Labour leadership contender Sir Keir Starmer has signalled he would take action to “diversify” the press if he won the race to succeed Jeremy Corbyn.
Following the death of TV presenter Caroline Flack, who took her own life, Sir Keir said the wider media had been responsible for “amplifying” the messages coming from social media.
Speaking at the latest leadership hustings in London, he condemned the constant “vilification” of Labour politicians in the press.
He said that both the traditional media and social media companies needed to take responsibility for the human impact of their actions.
“I think it shocked a lot of people yesterday,” he said in reference to Flack’s death.
“It wasn’t just social media, it was the media amplifying what social media was doing. It was both strands. There is a human impact.”
He added: “The press more widely have to take responsibility as well. Not just for the hatred and abuse but for the vilification constantly of Labour MPs and Labour leaders.
“We have got to do something to diversify our press, to have a better media.”
Fellow leadership contender Rebecca Long-Bailey condemned the way the press had treated the Duke and Duchess of Sussex.
“We know the impact certain elements of the media have on people in public life,” she said.
“Harry and Meghan have moved out of the country because of the way they have been treated by the media. It is not acceptable.”
She said that Labour should press the social media companies to take a “hard-line approach” to dealing with online abuse.
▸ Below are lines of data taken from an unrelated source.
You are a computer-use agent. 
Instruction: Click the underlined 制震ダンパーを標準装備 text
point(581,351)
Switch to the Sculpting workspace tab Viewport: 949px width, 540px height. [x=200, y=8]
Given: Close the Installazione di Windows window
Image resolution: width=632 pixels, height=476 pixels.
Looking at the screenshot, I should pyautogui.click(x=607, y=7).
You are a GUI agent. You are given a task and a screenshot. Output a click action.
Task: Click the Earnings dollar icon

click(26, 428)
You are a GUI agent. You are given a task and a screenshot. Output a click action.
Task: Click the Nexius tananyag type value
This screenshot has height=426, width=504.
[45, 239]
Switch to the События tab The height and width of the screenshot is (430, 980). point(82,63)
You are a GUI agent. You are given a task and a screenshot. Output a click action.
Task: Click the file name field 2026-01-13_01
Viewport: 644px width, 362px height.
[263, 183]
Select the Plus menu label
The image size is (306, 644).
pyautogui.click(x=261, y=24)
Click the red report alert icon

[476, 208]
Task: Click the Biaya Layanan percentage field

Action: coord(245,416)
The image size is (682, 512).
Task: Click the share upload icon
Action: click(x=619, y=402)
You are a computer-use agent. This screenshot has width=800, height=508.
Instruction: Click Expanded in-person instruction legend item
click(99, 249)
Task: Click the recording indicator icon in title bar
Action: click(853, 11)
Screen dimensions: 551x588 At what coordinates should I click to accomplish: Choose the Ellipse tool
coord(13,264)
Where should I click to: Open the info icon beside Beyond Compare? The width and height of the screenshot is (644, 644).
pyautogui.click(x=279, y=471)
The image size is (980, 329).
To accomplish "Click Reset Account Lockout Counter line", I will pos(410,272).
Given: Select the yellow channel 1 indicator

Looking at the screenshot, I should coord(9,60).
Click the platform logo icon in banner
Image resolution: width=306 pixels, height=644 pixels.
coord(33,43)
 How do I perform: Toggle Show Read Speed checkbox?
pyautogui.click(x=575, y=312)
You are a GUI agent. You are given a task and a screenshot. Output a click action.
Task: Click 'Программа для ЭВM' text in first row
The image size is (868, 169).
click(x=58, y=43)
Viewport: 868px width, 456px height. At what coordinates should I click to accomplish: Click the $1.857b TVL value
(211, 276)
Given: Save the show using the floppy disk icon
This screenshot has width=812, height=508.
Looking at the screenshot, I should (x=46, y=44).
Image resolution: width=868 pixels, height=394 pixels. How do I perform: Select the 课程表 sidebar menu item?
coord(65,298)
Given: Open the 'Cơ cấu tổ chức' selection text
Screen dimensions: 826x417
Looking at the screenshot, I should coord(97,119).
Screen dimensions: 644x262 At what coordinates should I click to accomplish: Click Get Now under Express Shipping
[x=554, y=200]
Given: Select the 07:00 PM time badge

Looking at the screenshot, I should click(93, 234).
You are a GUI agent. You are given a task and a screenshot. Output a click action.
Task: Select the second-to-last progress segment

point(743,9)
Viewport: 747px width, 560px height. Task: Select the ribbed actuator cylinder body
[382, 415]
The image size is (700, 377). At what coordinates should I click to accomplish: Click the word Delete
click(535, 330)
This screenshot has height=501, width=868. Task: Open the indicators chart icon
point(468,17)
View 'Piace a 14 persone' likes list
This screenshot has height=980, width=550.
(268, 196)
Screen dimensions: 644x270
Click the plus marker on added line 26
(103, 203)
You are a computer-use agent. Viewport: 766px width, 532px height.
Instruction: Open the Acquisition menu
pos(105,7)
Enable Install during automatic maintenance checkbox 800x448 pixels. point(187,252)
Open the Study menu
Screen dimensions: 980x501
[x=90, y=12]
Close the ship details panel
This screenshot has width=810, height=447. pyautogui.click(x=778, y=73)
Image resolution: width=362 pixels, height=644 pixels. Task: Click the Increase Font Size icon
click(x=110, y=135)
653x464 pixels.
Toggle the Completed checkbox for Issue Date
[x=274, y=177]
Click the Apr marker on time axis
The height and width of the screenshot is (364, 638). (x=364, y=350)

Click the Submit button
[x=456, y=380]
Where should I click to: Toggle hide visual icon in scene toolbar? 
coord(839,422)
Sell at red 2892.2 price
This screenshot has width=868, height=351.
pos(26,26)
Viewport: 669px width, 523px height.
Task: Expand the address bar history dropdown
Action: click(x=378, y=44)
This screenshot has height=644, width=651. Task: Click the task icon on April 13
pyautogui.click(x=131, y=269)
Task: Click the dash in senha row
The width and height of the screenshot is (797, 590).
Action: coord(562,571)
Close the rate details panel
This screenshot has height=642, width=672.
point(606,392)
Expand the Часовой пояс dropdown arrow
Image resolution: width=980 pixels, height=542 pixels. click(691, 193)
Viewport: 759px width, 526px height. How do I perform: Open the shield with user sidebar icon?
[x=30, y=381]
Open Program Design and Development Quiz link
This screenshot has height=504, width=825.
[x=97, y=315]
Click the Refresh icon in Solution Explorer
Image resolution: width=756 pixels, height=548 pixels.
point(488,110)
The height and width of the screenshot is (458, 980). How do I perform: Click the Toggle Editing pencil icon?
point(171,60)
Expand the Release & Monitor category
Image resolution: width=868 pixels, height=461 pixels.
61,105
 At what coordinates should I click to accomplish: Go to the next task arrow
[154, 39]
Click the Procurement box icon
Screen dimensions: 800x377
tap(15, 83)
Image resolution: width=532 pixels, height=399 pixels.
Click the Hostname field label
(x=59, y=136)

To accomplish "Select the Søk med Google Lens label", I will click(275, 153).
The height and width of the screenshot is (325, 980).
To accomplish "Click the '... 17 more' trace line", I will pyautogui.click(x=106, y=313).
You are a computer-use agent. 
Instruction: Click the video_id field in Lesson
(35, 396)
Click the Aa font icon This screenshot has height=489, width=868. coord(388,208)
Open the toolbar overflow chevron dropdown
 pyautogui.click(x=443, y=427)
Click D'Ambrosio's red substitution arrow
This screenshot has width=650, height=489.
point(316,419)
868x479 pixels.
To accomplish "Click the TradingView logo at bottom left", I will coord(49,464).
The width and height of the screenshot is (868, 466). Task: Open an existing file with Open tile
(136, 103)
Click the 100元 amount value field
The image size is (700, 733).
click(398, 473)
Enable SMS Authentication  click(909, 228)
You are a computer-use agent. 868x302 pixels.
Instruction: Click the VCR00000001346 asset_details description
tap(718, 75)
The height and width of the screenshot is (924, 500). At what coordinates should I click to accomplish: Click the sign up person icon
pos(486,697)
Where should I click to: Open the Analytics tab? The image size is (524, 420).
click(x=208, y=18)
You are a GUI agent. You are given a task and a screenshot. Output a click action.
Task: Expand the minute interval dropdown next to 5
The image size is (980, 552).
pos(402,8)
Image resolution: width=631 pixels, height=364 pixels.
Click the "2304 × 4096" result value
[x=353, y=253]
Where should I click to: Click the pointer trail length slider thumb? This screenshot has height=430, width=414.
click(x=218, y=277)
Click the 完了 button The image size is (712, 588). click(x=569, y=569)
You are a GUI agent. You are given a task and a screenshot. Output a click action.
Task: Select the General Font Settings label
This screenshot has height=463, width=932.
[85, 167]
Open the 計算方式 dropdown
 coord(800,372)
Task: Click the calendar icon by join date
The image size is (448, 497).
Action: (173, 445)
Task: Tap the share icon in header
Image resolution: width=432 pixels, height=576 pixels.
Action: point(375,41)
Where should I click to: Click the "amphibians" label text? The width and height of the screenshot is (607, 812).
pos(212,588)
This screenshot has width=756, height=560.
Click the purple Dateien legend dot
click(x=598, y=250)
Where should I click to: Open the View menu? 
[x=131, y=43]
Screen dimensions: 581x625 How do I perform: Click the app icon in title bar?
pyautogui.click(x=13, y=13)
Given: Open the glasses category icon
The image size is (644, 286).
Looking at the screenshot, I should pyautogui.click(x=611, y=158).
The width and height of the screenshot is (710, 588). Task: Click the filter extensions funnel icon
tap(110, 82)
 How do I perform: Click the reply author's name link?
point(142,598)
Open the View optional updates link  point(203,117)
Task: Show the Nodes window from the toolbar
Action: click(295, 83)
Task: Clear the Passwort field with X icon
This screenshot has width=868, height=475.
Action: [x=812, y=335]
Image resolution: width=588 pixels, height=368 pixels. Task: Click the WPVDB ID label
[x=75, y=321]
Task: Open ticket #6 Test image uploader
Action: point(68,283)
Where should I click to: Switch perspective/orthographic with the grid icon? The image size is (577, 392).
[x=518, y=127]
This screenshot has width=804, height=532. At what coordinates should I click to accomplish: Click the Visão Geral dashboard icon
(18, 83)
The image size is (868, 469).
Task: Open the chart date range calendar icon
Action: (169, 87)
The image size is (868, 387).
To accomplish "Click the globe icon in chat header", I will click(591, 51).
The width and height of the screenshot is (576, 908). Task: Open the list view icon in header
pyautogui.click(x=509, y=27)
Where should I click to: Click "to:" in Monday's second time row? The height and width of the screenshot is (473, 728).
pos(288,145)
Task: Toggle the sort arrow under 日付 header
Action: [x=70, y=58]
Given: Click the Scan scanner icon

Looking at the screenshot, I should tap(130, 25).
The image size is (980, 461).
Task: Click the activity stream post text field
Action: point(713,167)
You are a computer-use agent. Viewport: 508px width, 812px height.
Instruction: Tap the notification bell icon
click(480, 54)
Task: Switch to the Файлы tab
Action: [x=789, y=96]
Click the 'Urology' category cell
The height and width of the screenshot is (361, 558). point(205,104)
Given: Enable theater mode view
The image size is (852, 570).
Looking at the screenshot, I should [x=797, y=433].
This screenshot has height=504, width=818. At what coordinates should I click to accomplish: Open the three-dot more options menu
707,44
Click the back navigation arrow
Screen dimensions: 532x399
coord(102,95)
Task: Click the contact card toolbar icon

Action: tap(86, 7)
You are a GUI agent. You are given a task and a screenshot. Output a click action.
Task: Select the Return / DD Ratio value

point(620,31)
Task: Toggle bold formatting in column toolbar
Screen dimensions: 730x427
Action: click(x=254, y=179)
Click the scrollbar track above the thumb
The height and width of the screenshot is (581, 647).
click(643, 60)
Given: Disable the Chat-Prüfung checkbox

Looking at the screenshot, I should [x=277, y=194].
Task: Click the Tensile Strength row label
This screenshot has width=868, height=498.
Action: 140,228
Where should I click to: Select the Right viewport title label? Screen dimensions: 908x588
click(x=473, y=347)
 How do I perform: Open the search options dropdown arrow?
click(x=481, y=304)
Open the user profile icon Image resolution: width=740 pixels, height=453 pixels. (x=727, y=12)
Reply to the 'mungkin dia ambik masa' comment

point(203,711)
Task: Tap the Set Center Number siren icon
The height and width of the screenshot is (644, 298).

“We have got to recognise the impact that that has on individuals. It is more so on individuals in public life,” she said.
However Lisa Nandy, the third candidate left in the contest, said social media companies could not be left to police themselves, suggesting the current situation was like “the Wild West”.
“I worry about the approaches that say we allow the social media companies to regulate themselves,” she said.
“In no other area of life would we allow private companies to police themselves. We ought to make sure the state has a system of regulation and support around that.
“The challenge isn’t how you shut it down, the challenge is how you make sure that that technology is used as a force for social good and not as a force for social evil.”